The first year of homeschooling, I started preparing months in advance. I arranged for there to be a dedicated room in the house for the schooling and installed every item I could imagine would be in a classroom. I created detailed schedule plans for the school year and researched forms of curriculum. I visited every homeschool support forum available at the time and by August, I was all nerves. The strict schedule and responsibility of what I would have to do for the next 12 years was already taking its toll on me. When the alarm went off at six on the first scheduled day of school, I jumped out of bed like someone had shot at me.
Allie and Kristy were little troopers in spite of their crazy mommy. I followed my plans to the letter and they did their best to see me as their teacher instead of just Mommy. We followed the same routine for a couple of weeks and from the outside looking in, I was the perfect homeschooling mom who had it all together. On the inside, however, I was a wreck. The grueling routine and schedule that I had created was getting to me, my husband, my children, and even my home that had been terribly neglected. In a few weeks, I had transformed from the fun loving wife and mother to a generic person who just filled a spot at the dinner table.

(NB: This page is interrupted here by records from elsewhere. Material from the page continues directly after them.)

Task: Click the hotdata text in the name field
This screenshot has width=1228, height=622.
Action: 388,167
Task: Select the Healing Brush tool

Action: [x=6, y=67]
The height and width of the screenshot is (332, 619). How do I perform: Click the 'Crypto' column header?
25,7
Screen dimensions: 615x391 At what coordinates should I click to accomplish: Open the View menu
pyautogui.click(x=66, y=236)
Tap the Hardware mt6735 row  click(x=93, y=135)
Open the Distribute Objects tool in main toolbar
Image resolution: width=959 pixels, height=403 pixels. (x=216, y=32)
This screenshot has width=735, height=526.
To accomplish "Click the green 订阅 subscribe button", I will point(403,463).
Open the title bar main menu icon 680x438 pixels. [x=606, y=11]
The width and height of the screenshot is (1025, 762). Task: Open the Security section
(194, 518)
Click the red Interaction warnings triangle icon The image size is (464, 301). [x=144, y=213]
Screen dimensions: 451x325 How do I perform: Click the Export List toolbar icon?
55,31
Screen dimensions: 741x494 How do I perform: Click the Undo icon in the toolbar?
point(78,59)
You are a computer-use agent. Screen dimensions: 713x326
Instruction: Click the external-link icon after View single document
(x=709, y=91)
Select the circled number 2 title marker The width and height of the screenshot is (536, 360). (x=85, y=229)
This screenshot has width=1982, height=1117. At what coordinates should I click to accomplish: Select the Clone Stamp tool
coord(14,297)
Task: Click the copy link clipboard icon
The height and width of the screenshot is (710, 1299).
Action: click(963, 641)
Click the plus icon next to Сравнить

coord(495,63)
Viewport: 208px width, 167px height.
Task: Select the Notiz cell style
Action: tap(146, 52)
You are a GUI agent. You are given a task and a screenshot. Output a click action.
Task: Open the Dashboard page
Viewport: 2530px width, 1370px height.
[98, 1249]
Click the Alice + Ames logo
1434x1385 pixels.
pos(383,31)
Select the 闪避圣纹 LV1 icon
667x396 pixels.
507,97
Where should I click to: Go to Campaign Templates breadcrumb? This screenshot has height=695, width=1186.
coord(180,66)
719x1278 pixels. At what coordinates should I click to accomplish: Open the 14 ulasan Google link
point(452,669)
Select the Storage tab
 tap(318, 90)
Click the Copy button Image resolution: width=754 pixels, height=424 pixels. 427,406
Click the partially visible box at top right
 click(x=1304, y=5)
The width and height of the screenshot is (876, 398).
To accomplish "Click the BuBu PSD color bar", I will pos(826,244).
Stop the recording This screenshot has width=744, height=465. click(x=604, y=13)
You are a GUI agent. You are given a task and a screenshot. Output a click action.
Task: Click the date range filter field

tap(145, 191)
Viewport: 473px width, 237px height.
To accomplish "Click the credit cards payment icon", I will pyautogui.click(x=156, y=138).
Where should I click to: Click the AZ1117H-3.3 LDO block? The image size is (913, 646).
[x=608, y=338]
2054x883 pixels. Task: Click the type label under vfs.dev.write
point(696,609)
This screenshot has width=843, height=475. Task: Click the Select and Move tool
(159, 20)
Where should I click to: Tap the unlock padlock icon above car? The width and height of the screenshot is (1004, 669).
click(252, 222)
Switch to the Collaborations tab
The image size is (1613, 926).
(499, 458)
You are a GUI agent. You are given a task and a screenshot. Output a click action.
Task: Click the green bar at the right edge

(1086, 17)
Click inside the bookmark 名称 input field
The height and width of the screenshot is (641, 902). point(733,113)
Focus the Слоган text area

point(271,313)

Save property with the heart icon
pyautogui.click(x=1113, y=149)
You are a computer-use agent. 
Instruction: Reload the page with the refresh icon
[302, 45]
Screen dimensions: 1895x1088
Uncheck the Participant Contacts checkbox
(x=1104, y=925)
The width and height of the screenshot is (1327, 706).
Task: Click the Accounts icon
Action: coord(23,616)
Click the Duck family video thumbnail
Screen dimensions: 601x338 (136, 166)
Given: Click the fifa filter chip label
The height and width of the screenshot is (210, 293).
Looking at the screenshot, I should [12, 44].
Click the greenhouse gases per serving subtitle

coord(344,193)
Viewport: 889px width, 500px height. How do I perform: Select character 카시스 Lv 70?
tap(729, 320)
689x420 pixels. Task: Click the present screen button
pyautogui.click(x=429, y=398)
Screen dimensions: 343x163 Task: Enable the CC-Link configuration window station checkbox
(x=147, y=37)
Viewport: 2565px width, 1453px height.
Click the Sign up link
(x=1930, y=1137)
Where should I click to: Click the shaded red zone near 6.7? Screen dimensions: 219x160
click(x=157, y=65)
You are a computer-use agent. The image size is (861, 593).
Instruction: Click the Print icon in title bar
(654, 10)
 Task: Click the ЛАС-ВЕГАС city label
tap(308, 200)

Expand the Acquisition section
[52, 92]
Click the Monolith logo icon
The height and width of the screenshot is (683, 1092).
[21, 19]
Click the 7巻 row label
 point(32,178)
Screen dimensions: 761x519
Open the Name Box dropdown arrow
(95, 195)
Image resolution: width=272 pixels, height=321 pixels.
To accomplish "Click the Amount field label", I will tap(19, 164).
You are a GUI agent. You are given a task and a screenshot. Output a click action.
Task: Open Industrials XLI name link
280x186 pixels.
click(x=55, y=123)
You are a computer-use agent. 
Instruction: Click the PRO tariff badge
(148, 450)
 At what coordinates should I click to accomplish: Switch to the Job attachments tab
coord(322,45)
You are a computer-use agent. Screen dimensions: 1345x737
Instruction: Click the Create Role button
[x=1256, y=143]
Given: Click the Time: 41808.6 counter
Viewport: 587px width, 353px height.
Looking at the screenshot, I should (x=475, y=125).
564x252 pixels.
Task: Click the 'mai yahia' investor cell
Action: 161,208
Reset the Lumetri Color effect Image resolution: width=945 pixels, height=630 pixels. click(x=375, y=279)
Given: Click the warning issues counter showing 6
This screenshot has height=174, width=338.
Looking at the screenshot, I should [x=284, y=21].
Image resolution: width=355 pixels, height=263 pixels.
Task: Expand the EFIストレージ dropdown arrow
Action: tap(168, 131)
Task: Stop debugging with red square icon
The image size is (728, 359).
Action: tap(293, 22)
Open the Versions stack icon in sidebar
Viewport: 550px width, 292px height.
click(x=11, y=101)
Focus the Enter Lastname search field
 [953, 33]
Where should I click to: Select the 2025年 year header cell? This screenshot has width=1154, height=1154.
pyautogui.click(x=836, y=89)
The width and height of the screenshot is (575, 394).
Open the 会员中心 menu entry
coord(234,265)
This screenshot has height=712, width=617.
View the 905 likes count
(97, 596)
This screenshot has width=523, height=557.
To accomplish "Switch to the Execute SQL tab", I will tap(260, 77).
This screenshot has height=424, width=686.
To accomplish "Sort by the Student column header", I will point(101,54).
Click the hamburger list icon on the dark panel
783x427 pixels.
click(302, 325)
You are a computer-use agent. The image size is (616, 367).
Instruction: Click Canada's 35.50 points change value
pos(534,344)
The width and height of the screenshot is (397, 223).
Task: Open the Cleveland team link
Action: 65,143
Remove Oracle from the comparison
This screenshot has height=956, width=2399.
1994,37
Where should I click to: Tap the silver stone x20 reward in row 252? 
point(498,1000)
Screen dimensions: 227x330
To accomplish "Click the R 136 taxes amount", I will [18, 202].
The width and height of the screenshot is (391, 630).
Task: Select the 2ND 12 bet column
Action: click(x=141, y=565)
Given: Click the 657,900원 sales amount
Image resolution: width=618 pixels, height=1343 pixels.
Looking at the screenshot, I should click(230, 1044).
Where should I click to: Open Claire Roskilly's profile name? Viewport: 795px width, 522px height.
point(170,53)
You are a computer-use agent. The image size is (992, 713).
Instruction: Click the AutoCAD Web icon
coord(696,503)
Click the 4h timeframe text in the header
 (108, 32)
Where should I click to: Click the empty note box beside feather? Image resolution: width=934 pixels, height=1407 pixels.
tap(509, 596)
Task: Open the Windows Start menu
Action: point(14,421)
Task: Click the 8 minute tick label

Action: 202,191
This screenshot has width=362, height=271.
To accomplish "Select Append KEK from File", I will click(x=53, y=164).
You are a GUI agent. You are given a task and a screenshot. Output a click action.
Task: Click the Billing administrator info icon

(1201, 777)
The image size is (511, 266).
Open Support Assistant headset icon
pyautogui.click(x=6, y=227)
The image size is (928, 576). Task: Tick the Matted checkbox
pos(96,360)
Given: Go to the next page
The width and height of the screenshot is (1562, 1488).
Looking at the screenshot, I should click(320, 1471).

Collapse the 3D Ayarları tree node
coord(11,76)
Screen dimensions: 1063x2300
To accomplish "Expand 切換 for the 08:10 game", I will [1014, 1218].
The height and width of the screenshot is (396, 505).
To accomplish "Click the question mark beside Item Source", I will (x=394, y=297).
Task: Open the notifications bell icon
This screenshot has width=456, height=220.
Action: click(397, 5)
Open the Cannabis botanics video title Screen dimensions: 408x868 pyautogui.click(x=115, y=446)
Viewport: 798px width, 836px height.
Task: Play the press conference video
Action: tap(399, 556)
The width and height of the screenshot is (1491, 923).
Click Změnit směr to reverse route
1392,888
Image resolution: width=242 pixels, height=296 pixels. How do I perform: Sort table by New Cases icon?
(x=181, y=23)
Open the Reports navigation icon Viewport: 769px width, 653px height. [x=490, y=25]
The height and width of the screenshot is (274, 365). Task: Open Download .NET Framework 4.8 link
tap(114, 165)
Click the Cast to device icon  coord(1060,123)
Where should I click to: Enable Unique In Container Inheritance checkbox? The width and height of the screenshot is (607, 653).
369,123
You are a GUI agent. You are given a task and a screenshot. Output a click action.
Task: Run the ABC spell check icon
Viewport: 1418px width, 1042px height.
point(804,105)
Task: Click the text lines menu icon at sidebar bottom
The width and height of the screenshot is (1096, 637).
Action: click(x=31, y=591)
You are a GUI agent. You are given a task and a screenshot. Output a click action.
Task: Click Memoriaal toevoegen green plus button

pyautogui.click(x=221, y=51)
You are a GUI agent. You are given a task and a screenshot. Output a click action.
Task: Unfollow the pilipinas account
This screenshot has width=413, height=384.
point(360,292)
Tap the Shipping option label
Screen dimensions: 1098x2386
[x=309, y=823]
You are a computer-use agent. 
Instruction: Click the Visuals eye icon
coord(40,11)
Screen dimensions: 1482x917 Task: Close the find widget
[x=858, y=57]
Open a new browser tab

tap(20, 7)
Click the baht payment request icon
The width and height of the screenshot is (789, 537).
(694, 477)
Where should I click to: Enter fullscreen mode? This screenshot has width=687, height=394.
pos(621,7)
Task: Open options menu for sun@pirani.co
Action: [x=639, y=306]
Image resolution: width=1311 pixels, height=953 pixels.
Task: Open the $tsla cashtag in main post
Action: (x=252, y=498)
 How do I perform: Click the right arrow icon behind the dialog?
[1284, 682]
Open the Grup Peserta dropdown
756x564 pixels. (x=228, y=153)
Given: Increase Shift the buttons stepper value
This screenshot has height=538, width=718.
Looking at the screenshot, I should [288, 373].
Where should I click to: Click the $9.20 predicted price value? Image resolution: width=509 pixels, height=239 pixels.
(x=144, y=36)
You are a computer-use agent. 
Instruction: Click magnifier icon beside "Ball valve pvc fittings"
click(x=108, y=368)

It wasn’t until mid September that my husband saved me from my own self-propelled madness. As I sat in my pajamas at the edge of the bed, crying because I thought I was going to have to give up homeschooling, he said, “Tammy, how is what you are doing any different than what the girls would have in real school?”. It was then that it hit me. The whole time I’d been going about this wrong. I mimicked everything I thought school should be and had abandoned the idea that school could be different, which was our point in the beginning. Homeschool was a way for us to allow our girls to have a choice my strict planning and routine was leaving no space for freedom. From that point, everything changed. I relaxed my rules, my schedule, and integrated schooling as part of the daily activities in the house, instead of only focusing on education.
Allie and Kristy now love their school at home. Allie is creative and spends more time on her artwork, but Kristy loves to read and is allowed to spend as much time as she wants reading new stories. Homeschooling is not about a strict routine, but about happy children who get the chance to find out who they are and what they want to learn. If this is your first year of homeschooling, be sure to use my experience to remind you of this fact and you will find that this task is actually no task at all, but only part of being a good parent.